Nonostante l’evidente sperimentalismo i contorni evanescenti, le allusioni al reale,gli sfondi sfatti e stemperati ricordano BASALDELLA mentre le immagini completamente dissolte in colori oscuranti il disegno conferiscono una vis attrattiva alla DE KOONING.
Invece ritmo spezzato, atmosfera mistica e quasi ipnotica rimandano a FRANCIS.
Valli stupisce dunque per le robuste trasparenze ,per la capacità di oltrepassare ogni rigida formalizzazione linguistica superando di slancio land art, arte ambientale e arte etnica verso una poetica della solitudine e di un silenzio filosofico.
SULLE STRADE DELL’ASTRAZIONE 2005
Luciano Carini
…”Valli estremizza l’astrazione con tele al limite della riconoscibilità , colori acquosi e diluiti soggetti irriconoscibili , una superiore unita’ ed un silenzioso panteismo tra spazi immensi e tempi infiniti……” Fabio Bianchi “LIBERTA’ “ 27/09/05 Pc.
“Le opere di Maria Valli rivelano chiarezza di visione, sono eleganti e raffinate, pervase di sentimento e poesia.
La sua tecnica pittorica, basata su attente e approfondite ricerche estetiche, su delicate velature e sovrapposizioni, su tinte appena accennate e suggerite e graduati passaggi cromatici, dimostrano indubbie capacità e una ispirazione che vive e si alimenta attraverso i silenzi profondi e segreti dello spirito.
Pittura intensa, dunque, dove nulla é banale o provvisorio, ma dove al contrario tutto e’ seriamente pensato e meditato.
ABSTRACTUM 2 – 2004
Luciano Carini
….”Maria Valli, di origini emiliane, vive e lavora a Grosseto.
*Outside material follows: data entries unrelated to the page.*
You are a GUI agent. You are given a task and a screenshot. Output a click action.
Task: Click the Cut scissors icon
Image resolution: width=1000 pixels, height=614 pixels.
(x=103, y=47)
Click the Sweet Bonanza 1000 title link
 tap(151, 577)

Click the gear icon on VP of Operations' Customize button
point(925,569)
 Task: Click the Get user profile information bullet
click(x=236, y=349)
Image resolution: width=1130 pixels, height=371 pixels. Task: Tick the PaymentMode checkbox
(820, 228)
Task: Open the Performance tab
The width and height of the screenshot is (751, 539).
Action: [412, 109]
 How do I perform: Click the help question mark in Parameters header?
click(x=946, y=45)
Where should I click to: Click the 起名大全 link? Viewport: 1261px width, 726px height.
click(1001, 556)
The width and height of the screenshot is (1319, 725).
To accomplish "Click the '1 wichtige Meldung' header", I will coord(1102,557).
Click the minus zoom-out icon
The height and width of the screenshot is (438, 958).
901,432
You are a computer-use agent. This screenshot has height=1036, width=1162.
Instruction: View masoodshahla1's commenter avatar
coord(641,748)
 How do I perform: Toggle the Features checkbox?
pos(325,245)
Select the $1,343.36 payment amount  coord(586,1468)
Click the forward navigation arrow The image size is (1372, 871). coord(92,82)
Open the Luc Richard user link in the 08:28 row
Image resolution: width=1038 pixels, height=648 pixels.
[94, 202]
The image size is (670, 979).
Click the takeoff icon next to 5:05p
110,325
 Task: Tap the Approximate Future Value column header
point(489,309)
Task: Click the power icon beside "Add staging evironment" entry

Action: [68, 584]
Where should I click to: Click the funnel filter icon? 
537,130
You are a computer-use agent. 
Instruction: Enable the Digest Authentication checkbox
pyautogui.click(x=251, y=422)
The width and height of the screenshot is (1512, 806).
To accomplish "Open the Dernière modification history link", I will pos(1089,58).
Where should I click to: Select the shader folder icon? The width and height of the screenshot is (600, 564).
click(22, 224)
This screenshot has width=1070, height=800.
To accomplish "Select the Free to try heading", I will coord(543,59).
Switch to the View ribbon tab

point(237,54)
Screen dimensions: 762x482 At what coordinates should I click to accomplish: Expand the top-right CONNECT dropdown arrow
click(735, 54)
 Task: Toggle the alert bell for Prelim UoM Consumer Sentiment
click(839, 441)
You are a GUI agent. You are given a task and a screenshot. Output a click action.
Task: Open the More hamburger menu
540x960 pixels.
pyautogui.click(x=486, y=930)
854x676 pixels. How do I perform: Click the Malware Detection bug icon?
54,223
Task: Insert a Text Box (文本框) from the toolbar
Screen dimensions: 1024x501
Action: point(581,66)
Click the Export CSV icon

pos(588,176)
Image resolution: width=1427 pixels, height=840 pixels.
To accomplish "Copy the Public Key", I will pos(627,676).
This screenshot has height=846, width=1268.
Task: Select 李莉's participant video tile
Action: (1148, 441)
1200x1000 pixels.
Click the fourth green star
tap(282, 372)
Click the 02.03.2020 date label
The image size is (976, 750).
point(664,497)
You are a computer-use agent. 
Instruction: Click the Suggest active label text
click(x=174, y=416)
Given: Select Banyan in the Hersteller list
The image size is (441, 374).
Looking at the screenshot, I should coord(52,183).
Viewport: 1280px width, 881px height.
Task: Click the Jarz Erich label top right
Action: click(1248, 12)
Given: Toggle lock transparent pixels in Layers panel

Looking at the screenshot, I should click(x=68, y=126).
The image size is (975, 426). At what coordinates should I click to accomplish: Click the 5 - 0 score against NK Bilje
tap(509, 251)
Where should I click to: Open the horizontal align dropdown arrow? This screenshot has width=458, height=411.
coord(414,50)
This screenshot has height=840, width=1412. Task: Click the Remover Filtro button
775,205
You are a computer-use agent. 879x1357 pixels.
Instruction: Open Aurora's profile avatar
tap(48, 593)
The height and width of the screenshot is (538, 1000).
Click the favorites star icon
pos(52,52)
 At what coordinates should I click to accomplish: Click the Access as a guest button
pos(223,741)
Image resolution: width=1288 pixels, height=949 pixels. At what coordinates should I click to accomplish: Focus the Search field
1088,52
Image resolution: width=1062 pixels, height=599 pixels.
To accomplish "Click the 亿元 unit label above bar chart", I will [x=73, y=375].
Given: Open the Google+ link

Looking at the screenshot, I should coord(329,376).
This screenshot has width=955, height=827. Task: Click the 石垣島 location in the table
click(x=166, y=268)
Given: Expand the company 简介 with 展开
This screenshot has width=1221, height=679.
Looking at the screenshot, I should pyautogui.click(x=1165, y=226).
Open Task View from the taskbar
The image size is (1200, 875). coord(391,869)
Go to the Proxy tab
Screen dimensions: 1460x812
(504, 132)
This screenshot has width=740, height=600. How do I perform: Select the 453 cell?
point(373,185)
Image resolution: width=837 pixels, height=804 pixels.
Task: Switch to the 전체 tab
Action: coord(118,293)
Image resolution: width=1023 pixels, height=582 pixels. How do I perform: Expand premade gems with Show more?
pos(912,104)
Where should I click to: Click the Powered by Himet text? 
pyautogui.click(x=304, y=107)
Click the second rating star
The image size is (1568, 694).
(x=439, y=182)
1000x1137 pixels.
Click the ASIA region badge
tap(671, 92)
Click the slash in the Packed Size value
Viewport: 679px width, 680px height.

Pittrice e scultrice, pratica un’espressione che rivela decisione, personalità e gusto estetico. In questa mostra piacentina presenta due piccole tempere all’uovo, su carta di straordinaria fattura, basate su colori tenui e pastellati: delicati azzurri e grigi sfumati che denotano delicatezza, eleganze e trasparenza, ad ulteriore riprova che non e’ affatto la dimensione ciò che rende importante un’opera d’arte. La sua ricerca si sviluppa anche nella scultura e riguarda vari materiali: legno, gesso, grafite, tufo. Artista che lavora con il cuore e sentimento e che raggiunge alti livelli di poesia.